Devant le Conseil de sécurité, lors d’un débat sur le règlement pacifique des conflits, Guterres a prévenu que « la situation est en train de nous échapper » et que la région s’enfonce dans « un cycle de confrontation qui ne fait que s’élargir ». « Il est urgent de prendre du recul. Frapper des infrastructures civiles, c’est inacceptable. Ce conflit n’a pas de solution militaire. Il faut que les combats s’arrêtent partout dans la région », a-t-il insisté, réclamant aussi le rétablissement de la libre circulation dans les détroits d’Ormuz et de Bab el-Mandeb.
Pour le chef de l’ONU, « la diplomatie reste la seule issue ». Il a d’ailleurs salué les efforts de médiation menés par le Pakistan et plusieurs pays de la zone pour tenter d’apaiser les choses.
La crise perturbe gravement le trafic maritime dans le détroit d’Ormuz, où transite habituellement près de 20 % du pétrole et du gaz mondiaux. D’après l’Organisation maritime internationale (OMI), depuis la reprise des attaques contre les navires commerciaux à la mi-juillet, quasiment aucun bateau ne s’aventure plus dans ce passage stratégique.

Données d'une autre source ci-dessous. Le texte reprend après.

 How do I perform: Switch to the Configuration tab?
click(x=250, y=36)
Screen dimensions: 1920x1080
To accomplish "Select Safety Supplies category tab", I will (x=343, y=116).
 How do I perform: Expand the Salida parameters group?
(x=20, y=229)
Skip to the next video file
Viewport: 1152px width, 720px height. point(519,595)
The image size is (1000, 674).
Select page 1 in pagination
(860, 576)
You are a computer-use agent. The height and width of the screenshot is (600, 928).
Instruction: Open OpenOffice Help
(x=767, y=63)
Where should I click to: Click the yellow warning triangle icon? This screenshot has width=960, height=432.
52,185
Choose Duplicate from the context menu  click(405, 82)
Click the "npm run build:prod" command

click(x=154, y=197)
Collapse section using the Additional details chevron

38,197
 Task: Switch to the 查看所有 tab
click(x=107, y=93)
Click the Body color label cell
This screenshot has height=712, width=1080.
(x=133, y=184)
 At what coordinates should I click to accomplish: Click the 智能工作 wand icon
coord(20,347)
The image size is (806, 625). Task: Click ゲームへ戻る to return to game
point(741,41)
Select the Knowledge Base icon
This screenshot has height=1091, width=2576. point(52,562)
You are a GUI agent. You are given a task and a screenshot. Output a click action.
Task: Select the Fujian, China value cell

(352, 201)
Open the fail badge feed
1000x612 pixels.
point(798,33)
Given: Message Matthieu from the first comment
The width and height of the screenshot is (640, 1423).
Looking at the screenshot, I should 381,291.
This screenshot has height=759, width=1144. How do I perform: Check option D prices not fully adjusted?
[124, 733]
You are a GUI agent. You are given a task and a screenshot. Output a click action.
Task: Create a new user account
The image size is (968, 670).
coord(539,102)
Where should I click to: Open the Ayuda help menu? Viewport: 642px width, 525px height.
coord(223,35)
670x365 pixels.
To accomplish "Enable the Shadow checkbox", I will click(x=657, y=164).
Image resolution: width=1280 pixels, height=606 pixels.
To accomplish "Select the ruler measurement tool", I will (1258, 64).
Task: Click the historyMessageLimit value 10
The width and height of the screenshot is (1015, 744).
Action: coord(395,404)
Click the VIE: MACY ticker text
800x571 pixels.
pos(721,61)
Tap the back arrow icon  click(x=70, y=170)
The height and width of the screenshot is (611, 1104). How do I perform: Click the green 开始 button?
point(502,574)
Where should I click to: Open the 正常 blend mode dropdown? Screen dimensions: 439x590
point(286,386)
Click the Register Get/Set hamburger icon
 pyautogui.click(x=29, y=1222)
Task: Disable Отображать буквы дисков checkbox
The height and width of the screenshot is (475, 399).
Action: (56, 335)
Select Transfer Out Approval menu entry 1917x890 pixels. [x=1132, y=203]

L’OMI estime qu’environ 6 000 marins, répartis sur près de 500 navires, sont actuellement bloqués dans le Golfe persique. Son secrétaire général, Arsenio Dominguez, a rappelé que ces équipages sont des civils qui assurent le transport de 90 % du commerce mondial. Il a plaidé pour leur évacuation et pour la sécurisation du détroit, afin de permettre une reprise progressive du trafic.
Lors d’un point presse, le porte-parole de l’ONU, Stéphane Dujarric, a mis en garde : les violences aggravent les risques pour le commerce maritime, les liaisons aériennes, les postes-frontières et les chaînes d’approvisionnement régionales. De quoi faire craindre une détérioration de la situation humanitaire.
Par ailleurs, des experts indépendants mandatés par le Conseil des droits de l’homme ont condamné la reprise des hostilités entre les États-Unis et l’Iran, signalant des frappes sur des infrastructures civiles. Selon les autorités iraniennes, au moins 50 personnes ont été tuées et plus de 500 blessées depuis le retour des combats.
Ces experts ont aussi demandé aux autorités iraniennes de suspendre immédiatement les exécutions de dix jeunes hommes condamnés à mort après les manifestations. Ils estiment que l’accélération des procédures judiciaires est très inquiétante.